# Material to process

⁂

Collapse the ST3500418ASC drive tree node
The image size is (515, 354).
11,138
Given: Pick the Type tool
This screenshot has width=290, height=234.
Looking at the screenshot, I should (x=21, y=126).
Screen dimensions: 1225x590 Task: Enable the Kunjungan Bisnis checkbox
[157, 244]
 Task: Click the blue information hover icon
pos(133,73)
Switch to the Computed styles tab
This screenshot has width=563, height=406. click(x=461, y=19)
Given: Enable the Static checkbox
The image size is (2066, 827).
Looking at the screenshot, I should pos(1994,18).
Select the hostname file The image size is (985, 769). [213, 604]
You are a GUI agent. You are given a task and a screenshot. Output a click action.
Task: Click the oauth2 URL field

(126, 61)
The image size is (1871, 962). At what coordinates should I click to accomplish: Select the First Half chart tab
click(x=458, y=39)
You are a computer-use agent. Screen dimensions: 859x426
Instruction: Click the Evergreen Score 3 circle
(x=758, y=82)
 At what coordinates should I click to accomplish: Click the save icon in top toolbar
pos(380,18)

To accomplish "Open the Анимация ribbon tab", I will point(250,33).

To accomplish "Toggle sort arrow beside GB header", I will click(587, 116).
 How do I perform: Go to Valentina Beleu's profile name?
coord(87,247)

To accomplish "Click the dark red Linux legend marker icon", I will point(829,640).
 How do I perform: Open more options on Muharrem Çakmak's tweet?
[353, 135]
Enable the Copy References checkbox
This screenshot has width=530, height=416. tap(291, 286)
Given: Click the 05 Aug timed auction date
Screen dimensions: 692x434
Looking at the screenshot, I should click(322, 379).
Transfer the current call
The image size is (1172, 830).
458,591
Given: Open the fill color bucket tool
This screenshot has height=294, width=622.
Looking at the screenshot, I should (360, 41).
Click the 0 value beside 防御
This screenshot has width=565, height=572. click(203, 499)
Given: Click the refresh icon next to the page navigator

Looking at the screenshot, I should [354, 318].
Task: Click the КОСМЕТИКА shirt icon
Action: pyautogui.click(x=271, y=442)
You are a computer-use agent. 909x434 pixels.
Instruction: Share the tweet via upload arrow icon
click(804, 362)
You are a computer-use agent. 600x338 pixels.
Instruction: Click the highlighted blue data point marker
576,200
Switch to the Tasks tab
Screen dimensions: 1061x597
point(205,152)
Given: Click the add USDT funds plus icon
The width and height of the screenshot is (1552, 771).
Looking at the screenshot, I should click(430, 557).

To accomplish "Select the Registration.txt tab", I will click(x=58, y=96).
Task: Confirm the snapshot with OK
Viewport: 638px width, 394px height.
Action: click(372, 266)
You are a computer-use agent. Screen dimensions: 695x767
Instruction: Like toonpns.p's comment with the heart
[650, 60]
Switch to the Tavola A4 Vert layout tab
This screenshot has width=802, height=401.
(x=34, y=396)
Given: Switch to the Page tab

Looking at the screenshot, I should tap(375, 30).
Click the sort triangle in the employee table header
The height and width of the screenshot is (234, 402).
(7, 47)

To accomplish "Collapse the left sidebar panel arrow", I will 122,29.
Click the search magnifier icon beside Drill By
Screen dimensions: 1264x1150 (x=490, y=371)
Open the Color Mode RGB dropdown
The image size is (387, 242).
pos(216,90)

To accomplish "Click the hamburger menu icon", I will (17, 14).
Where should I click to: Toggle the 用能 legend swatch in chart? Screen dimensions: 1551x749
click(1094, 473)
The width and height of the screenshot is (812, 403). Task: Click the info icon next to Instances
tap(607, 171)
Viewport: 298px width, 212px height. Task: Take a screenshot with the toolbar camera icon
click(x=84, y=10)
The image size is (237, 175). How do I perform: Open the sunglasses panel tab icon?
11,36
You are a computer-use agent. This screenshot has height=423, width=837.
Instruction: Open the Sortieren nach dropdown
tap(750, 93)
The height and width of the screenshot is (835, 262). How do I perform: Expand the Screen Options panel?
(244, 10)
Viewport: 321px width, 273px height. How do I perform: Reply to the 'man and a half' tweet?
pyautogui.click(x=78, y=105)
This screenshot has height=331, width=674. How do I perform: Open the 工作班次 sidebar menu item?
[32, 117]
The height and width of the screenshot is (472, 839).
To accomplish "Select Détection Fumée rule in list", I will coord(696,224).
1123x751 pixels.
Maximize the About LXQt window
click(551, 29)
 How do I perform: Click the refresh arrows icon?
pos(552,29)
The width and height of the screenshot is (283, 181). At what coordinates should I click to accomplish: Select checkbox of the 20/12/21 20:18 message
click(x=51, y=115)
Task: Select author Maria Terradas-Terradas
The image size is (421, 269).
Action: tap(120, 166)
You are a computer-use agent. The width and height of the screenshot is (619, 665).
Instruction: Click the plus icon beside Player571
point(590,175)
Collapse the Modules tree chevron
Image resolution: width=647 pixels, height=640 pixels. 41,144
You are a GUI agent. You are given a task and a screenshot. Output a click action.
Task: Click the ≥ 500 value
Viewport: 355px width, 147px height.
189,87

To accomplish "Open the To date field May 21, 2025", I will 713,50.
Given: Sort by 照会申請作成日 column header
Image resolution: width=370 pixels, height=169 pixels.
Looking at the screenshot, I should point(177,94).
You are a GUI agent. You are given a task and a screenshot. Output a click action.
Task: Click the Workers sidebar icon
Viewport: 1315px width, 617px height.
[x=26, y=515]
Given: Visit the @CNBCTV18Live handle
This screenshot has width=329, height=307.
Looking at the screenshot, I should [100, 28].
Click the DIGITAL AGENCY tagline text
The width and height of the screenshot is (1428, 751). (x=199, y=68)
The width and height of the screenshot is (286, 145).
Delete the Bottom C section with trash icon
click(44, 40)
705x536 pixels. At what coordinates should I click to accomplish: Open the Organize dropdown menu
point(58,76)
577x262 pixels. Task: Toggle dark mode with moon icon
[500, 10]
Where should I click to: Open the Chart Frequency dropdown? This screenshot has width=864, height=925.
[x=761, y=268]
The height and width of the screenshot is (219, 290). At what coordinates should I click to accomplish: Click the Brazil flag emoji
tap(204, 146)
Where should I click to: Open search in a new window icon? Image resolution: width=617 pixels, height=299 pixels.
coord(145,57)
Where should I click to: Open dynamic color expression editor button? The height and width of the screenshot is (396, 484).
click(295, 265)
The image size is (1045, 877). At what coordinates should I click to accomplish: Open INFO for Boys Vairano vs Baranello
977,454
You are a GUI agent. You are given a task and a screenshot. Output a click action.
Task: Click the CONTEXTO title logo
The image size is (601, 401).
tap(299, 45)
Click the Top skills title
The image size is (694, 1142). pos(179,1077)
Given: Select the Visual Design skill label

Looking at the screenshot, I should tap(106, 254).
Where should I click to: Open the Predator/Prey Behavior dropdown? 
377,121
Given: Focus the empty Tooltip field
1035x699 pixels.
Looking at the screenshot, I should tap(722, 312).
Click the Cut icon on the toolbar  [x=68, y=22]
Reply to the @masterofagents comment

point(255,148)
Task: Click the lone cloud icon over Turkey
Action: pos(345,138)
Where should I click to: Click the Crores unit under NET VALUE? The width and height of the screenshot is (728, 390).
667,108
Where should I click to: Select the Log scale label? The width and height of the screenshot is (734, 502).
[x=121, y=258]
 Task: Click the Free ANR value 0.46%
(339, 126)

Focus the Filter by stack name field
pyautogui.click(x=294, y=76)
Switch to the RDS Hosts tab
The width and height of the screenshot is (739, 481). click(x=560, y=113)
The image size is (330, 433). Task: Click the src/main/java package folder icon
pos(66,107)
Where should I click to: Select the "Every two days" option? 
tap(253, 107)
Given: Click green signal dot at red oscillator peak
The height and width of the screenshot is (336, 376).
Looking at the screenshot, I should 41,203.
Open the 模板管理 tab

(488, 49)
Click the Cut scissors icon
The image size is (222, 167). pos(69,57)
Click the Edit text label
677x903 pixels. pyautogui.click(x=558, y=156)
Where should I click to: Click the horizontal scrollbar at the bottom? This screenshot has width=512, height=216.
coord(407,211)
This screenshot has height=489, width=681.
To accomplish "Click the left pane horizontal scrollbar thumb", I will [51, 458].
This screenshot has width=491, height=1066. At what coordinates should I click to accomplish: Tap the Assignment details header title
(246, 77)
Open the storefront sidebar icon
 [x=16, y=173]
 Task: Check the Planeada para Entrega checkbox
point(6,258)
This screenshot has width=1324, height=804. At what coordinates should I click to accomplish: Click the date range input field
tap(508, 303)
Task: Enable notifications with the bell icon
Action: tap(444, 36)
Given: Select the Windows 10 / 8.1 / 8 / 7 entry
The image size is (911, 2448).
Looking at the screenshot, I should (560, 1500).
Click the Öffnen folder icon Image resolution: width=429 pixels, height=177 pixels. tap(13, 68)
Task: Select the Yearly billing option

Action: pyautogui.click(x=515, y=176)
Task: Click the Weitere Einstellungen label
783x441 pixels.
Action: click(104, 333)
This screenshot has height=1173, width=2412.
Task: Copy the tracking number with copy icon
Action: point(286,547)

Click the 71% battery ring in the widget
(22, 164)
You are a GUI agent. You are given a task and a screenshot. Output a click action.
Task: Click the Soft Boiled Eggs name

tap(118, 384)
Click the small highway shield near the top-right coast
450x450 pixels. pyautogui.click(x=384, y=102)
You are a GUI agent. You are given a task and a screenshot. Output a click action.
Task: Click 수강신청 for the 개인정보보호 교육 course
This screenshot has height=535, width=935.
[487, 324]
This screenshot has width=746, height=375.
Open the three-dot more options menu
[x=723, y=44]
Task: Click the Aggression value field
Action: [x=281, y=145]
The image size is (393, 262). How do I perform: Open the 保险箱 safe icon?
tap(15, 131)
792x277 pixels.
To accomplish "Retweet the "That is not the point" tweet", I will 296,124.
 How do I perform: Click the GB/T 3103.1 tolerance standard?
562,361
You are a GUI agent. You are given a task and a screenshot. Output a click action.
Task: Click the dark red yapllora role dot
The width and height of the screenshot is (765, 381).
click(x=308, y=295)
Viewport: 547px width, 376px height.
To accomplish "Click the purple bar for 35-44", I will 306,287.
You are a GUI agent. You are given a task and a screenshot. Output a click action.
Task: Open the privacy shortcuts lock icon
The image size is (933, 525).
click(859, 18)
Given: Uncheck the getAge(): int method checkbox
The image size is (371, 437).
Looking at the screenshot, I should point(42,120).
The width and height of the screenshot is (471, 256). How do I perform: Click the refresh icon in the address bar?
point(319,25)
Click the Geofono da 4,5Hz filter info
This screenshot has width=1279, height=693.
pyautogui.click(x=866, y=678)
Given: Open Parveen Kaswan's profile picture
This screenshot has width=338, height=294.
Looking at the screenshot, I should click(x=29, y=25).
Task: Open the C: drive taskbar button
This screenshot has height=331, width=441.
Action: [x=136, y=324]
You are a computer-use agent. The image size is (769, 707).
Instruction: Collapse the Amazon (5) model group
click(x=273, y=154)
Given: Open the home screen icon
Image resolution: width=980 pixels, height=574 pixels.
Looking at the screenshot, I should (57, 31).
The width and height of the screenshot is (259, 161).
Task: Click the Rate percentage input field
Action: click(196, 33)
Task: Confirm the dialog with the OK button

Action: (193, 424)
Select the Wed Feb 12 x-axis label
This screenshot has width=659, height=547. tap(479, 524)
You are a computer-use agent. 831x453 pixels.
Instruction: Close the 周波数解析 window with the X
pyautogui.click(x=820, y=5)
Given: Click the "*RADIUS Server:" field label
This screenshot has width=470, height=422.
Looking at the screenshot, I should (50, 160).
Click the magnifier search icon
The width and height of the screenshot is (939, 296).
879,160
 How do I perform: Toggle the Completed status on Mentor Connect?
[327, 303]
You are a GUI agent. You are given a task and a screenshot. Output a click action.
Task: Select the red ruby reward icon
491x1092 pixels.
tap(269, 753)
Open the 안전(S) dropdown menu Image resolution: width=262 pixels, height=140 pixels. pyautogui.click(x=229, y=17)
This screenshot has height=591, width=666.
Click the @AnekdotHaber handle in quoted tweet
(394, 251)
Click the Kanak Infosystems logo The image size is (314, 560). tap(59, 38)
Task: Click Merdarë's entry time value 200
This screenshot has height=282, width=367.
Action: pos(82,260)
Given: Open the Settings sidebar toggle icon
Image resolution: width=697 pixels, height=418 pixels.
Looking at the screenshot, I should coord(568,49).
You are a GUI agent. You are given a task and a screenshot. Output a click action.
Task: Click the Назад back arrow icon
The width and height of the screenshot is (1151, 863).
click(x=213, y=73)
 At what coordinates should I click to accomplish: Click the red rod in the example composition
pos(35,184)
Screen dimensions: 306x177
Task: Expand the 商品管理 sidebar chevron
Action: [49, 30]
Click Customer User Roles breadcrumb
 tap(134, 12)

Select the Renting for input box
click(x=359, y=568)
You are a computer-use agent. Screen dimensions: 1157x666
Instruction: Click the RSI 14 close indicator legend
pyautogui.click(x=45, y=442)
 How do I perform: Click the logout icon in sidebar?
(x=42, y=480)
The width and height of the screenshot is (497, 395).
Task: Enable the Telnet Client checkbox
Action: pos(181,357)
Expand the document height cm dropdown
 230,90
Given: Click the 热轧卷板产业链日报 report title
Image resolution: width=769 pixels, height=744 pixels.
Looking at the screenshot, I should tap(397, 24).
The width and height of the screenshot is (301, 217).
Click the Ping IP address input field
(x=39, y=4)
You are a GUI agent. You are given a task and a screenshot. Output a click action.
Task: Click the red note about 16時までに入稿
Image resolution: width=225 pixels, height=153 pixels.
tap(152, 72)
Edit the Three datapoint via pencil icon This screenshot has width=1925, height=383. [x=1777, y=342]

⁂

# Required work
Counting the line that contains "Expand the document height cm dropdown" as the first, copy exactly every line through the end of the records, and nothing else.

# Task result
Expand the document height cm dropdown
 230,90
Given: Click the 热轧卷板产业链日报 report title
Image resolution: width=769 pixels, height=744 pixels.
Looking at the screenshot, I should tap(397, 24).
The width and height of the screenshot is (301, 217).
Click the Ping IP address input field
(x=39, y=4)
You are a GUI agent. You are given a task and a screenshot. Output a click action.
Task: Click the red note about 16時までに入稿
Image resolution: width=225 pixels, height=153 pixels.
tap(152, 72)
Edit the Three datapoint via pencil icon This screenshot has width=1925, height=383. [x=1777, y=342]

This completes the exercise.